> TASK BRIEF
From the records below, count the lines containing the word "input" and give only that number.

(Stored items)
---*---
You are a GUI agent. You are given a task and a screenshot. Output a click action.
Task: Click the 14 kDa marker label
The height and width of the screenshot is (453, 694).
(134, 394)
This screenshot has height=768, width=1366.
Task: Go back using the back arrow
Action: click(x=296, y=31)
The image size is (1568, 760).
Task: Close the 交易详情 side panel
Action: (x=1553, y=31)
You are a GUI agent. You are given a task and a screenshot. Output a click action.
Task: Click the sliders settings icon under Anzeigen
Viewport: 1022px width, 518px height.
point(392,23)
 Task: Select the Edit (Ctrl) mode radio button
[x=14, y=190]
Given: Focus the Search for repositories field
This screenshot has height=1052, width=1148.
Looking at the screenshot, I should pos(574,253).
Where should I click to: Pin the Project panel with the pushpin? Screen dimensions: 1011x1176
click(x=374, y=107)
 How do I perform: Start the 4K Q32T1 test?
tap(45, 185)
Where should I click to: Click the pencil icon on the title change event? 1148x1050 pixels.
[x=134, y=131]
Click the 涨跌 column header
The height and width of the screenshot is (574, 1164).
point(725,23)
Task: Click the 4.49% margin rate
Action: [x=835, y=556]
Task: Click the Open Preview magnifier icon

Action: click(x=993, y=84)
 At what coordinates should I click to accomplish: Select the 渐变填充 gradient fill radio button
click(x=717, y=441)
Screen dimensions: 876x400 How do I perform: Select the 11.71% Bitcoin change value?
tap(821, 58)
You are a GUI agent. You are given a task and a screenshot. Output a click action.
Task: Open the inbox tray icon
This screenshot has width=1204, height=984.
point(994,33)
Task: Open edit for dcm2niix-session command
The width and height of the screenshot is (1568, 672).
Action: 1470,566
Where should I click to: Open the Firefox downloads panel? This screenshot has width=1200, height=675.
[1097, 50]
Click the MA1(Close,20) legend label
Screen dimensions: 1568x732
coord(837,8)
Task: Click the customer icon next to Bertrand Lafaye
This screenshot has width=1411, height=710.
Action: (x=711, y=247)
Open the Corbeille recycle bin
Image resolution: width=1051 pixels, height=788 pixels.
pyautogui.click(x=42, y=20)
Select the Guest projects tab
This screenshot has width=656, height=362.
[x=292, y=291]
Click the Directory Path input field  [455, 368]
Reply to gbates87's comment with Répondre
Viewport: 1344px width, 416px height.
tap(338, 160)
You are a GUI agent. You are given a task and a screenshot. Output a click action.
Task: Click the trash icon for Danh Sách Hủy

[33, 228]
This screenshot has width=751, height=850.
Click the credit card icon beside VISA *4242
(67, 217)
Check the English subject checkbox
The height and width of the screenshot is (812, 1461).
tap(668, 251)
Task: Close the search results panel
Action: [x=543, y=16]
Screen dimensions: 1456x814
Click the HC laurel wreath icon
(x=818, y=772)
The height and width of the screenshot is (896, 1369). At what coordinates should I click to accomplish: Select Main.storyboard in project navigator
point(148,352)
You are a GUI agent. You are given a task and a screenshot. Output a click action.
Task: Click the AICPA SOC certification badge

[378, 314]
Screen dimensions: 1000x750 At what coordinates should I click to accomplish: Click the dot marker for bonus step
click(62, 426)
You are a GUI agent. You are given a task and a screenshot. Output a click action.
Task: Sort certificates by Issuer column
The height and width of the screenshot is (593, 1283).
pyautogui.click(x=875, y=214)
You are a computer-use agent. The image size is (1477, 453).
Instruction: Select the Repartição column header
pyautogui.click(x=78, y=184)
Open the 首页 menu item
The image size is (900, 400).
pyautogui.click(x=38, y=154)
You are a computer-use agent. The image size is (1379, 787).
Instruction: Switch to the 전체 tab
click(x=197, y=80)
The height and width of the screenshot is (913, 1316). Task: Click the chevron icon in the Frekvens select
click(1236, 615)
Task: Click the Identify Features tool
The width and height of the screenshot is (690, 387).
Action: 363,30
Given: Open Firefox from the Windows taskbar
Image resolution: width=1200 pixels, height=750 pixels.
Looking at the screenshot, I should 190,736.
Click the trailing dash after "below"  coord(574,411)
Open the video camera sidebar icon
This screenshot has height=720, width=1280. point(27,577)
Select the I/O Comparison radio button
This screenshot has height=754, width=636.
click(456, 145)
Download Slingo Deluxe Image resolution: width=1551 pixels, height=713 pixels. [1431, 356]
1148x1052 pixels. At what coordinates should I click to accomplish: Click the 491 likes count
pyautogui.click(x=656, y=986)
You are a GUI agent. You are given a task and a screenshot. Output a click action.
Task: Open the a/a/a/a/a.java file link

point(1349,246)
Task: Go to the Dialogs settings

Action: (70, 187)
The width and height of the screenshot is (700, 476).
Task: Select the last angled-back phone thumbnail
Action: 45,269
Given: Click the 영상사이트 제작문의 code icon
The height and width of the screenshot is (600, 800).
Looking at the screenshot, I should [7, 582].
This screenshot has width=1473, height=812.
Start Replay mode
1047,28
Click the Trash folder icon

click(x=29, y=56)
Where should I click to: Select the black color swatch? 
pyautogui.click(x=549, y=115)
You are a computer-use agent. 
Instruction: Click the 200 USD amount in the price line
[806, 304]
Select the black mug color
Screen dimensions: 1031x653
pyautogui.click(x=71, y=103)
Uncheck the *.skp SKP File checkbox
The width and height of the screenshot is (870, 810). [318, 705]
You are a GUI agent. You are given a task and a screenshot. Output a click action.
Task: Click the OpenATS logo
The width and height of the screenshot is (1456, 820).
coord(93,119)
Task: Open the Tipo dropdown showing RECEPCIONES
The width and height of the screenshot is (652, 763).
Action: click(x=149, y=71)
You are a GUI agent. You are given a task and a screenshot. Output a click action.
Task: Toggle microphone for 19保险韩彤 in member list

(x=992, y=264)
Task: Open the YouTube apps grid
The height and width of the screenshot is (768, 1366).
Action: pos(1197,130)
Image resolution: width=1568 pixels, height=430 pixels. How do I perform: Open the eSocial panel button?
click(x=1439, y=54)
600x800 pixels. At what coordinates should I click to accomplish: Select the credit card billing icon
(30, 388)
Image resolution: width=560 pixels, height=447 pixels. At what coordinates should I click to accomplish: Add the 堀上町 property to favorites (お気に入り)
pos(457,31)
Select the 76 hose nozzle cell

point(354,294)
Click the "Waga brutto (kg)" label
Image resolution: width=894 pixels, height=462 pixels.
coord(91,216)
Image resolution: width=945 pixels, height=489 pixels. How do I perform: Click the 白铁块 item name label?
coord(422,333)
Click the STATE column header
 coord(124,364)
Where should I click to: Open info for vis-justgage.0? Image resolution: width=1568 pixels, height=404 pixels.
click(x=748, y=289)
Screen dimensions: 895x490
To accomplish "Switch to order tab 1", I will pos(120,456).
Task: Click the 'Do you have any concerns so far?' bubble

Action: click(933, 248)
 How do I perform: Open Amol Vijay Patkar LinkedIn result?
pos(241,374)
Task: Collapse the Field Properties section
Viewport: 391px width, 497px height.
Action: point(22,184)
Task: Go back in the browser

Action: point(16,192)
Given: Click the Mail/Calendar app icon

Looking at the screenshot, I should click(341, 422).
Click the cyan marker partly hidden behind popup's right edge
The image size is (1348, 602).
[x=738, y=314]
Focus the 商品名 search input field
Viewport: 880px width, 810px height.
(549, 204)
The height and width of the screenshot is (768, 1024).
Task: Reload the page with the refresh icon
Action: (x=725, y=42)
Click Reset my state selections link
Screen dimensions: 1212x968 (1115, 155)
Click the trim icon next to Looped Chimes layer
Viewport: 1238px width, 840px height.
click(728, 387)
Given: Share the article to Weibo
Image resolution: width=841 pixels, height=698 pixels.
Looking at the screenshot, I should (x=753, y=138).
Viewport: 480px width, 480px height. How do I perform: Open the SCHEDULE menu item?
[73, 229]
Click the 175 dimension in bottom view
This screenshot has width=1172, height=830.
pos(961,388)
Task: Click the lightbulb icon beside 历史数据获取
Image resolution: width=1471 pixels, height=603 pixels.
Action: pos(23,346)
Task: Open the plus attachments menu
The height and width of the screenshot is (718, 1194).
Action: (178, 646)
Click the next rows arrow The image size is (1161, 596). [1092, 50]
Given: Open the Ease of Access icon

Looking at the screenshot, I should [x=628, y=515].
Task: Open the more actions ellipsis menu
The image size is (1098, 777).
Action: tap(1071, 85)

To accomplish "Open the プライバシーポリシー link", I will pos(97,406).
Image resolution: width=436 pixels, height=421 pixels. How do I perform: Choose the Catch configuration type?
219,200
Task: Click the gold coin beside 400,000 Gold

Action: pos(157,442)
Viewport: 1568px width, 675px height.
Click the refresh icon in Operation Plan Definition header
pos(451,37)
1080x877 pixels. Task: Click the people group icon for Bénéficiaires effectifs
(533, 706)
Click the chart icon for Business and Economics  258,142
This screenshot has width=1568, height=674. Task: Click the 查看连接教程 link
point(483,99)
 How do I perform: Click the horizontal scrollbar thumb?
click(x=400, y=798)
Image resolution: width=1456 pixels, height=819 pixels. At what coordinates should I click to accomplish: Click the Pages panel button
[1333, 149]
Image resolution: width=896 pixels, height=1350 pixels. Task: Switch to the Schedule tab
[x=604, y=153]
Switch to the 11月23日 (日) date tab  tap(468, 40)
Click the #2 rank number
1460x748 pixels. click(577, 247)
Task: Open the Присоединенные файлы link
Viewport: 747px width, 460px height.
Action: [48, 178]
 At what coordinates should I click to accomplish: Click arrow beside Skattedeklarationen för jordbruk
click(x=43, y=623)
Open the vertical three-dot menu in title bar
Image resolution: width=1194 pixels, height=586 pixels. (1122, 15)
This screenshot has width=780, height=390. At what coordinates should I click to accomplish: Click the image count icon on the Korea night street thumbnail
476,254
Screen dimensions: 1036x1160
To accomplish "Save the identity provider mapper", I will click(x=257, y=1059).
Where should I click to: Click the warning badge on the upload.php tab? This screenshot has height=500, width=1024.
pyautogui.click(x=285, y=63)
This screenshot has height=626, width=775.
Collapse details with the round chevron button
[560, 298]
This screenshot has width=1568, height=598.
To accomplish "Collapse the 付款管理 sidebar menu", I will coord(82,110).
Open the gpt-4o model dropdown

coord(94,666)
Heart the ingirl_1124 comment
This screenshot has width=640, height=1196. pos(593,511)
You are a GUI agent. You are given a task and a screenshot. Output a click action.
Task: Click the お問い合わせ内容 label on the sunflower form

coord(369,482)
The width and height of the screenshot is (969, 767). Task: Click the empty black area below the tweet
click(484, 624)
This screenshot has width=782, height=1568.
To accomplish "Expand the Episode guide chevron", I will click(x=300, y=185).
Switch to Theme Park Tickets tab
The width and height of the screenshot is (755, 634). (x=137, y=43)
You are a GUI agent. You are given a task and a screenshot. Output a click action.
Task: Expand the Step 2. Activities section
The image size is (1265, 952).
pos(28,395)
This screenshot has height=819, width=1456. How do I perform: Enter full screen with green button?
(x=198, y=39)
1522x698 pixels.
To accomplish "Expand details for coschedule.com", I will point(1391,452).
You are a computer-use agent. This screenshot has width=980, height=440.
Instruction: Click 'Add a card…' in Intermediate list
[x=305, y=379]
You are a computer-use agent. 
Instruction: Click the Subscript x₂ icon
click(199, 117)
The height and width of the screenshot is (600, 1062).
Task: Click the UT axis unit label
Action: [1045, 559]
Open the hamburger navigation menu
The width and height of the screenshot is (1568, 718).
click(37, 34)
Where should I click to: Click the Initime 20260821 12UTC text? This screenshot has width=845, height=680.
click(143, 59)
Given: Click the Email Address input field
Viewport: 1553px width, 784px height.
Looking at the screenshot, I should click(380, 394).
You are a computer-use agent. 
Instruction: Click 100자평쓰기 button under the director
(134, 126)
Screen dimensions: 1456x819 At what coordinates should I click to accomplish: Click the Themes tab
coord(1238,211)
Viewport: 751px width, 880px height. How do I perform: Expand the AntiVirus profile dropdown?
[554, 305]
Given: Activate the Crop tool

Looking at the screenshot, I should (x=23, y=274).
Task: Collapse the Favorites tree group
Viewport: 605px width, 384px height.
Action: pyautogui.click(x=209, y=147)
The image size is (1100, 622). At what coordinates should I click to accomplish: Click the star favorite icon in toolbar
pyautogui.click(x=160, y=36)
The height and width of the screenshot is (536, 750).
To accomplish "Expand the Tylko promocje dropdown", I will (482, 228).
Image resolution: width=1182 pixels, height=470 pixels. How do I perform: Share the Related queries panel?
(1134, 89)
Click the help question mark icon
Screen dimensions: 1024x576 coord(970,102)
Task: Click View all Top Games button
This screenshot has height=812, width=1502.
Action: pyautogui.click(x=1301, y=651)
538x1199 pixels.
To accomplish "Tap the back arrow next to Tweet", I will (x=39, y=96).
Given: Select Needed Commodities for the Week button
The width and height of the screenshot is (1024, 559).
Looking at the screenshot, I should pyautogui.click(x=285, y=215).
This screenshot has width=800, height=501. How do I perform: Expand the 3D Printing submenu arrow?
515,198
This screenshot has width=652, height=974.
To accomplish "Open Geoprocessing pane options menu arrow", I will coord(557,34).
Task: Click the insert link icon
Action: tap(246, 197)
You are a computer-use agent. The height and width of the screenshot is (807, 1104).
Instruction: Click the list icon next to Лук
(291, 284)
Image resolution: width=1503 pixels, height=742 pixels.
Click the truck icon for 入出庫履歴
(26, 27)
---*---
> WRITTEN REPLY
3